All the water that ever was or will be on earth is here right now. More than 97% of the Earth’s water is within the in oceans. The remaining 2.8% is the water within the land masses. The land masses contain all the fresh water on the planet. Of the land surface water, 77% is contained in icecaps and glaciers and for all practical purposes is inaccessible in the short run. The remaining fresh water is stored primarily in the subsurface as ground water with a tiny fraction of a percent of water is stored as rivers and lakes.

The water on earth never rests, it is constantly moving within the hydrologic cycle along various complex pathways and over a wide variety of time scales. Water moves quickly through some pathways -rain falling in summer may return to the atmosphere in a matter of hours or days by evaporation. Water may travel through other pathways for years, decades, centuries, or more—the groundwater stored in the Wasia aquifer in Saudi Arabia fell from the atmosphere as rain thousands of years ago.

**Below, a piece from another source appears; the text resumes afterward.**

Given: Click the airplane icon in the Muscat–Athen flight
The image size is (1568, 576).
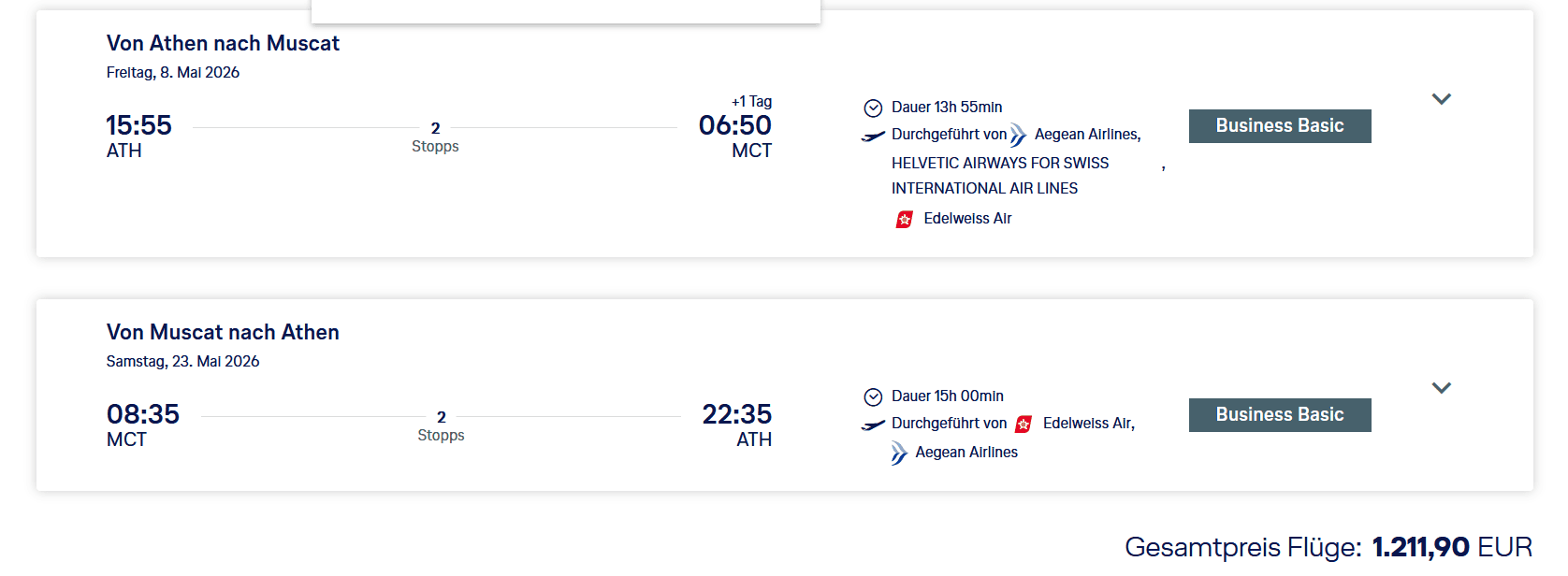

Water enters the atmosphere through evaporation and exits as precipitation -rain or snow. Typically, water remains in the atmosphere as vapor for about 10 days and it is this time that allows water to move from the oceans to the land mass. Then condenses and becomes rain, snow, or mist. The pattern of precipitation changes over time and causing or responding to changes in the climate of the planet. A falling raindrop might evaporate, or perhaps be taken up by a blade of grass or other plant. The rain drop might fall on the ground and form a puddle or run off across hard packed soil or pavement. This water will likely evaporate, infiltrate the soil or travel to a stream and ultimately flow to an ocean; at any point along this journey water can evaporate and start again. The average time for water to go from rain to stream flow to oceans ranges between 16 and 26 days. Mankind has interrupted the flow of streams and rivers to the oceans by diverting water for irrigation and building reservoirs, thus slowing or interrupting its flow to the ocean. http://pubs.usgs.gov/circ/2007/1308/pdf/C1308_508.pdf

Not all surface water flows to oceans. Some lakes and wetlands have no surface drainage. They lose water to evaporation and to groundwater. Water moves much more slowly in the subsurface than in the atmosphere or on land surface. Water that infiltrates the soil can remain in the unsaturated zone where it is returned to the atmosphere by evaporation or plant transpiration or the water it can discharge to the surface in a channel becoming surface flow; or it can begin the longer journey- traverse the unsaturated zone and recharge an underlying aquifer. The water that remains in the unsaturated zone typically remains in the subsurface less than a year. Infiltrated water that travels to the saturated zone, and becomes recharge for the aquifer spends much more time in the subsurface. The time that it takes for water to travel through the entire thickness of the unsaturated zone varies tremendously. It can take mere hours to travel through thin unsaturated zones in humid regions to millennia, for thick unsaturated zones in arid regions. The types of soil and rock, the amount of overburden and ground cover and the thickness of the unsaturated zone determines the travel time.

The available supply of fresh water is limited to that naturally renewed by the hydrologic cycle or artificially replenished by the activities of mankind. The recharge rate, the amount of natural replenishment, varies with weather and can exceed water demands during unusually wet periods or fall far below demands during drought periods. Despite conservation the need for water continues to grow planet wide with the growth of human population and the development of emerging economies.